Li's article is based on a two year research program led by the DRC and supported by over 70 experts from Royal Dutch Shell, Harvard University, and Tsinghua University, among others.

Environmental risks

The growth of China's energy demand will slow remarkably thanks to economic cooling, but there will be a higher dependency on foreign suppliers of oil and natural gas.

By 2030, as much as 75 percent of China's oil might be imported, and the dependency on overseas natural gas will also rise rapidly, bringing grave energy security concerns, Li warned.

A former senior official of the State Council, or Cabinet, Li put energy security in a wider global context. By 2030, the world's energy supply will stay the same while demand will keep growing, partly due to industrialization of emerging economies.

There is also a fundamental shift in the world energy supply, with consumption gravitating east and production moving westward.

By 2030, China and India are expected to account for half of the world's oil consumption. The US, on the other hand, will likely be the center for world oil production by 2020, and aims to become the leader in deciding oil and gas prices.

China's energy supply risks might be exacerbated by complicated and volatile geopolitical situations, Li warned.

Even as the US has made breakthroughs in energy independence, it is unlikely to soften its grip on oil resources in the Middle East. Reduced dependence on foreign oil will make the US more hawkish in advancing its agenda in the region, making the world's energy market even more unpredictable.

"Rising risk for the energy transportation routes will pose new challenges which will be directly affected by geopolitical risks in the neighboring regions, the Middle East and Africa," he said.

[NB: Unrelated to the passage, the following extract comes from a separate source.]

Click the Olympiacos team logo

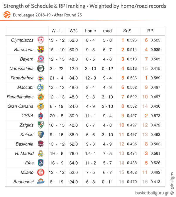40,40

Li also warned of the environmental challenge of increasing fossil fuel consumption. China's oil consumption will keep rising and reach 6 billion tonnes by 2020 and 8 billion tonnes by 2030 if it goes unchecked, putting pressure on the environment.

The road ahead

Li wants a "secure, green and efficient" system of energy production and consumption.

To secure supplies and avoid a sharp drop in energy self-sufficiency, China should explore new energy and natural gas, while stabilizing domestic oil production and moderately promoting oil made from coal, and the coal chemistry industry.

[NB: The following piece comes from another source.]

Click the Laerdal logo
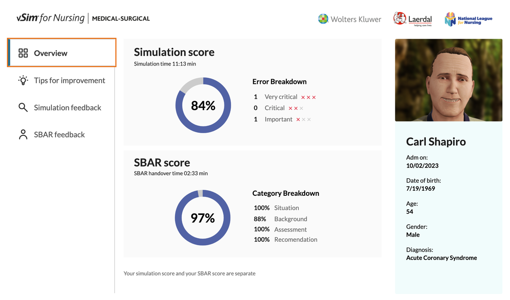 coord(412,19)

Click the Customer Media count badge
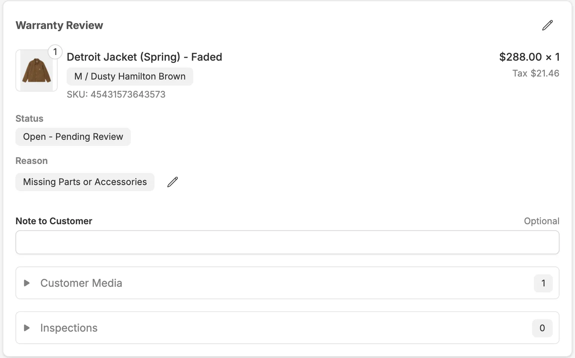[543, 283]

"Secure and effective" utilization of international resources requires China to set clear strategic goals to limit dependency on foreign oil and natural gas.

Li called for diversification of oil imports and less dependence on the Middle East as an oil supplier and the Strait of Malacca as a supply route.

Oil companies of oil producing countries would be encouraged to invest in China's middle and downstream oil business, while Chinese firms should invest abroad in the upper and middle stream business such as refineries.

To increase oil reserves, companies of all kinds should be encouraged to participate in the oil reserve system, and building an oil futures exchange should be accelerated, Li said.

China should also save more energy, he advised.

Total coal consumption should peak by 2020 and be capped below 3 billion tonnes. Oil consumption should be limited below 550 million tonnes by 2020 and capped at 650 million tonnes by 2030.

The article also set goals for energy efficiency. By 2030, the efficiency rate should reach "international advanced level," and energy consumption per capita gross domestic product must be 30 percent below the 2020 level.

China should work to cap carbon dioxide emissions from energy consumption below 10 billion tonnes by 2030, or 7 tons per person, a similar level to Europe at the same time.

Li also highlighted the challenge of urbanization and called for green, low-carbon urbanization.

China's urbanization could reach 65 percent by 2030, another 300 million people in cities. Per capita urban energy consumption is normally about three times higher than rural, and a rise of one percentage point in urbanization rate implies increased energy consumption of 60 million tonnes of standard coal.

Urbanization should stick to a "compact city" principle, and the government should clearly define the boundaries of cities to avoid urban sprawl.

The researcher suggested market-oriented reforms as a solution. While promoting energy conservation, the government should also allow the market to play a decisive role in the energy market.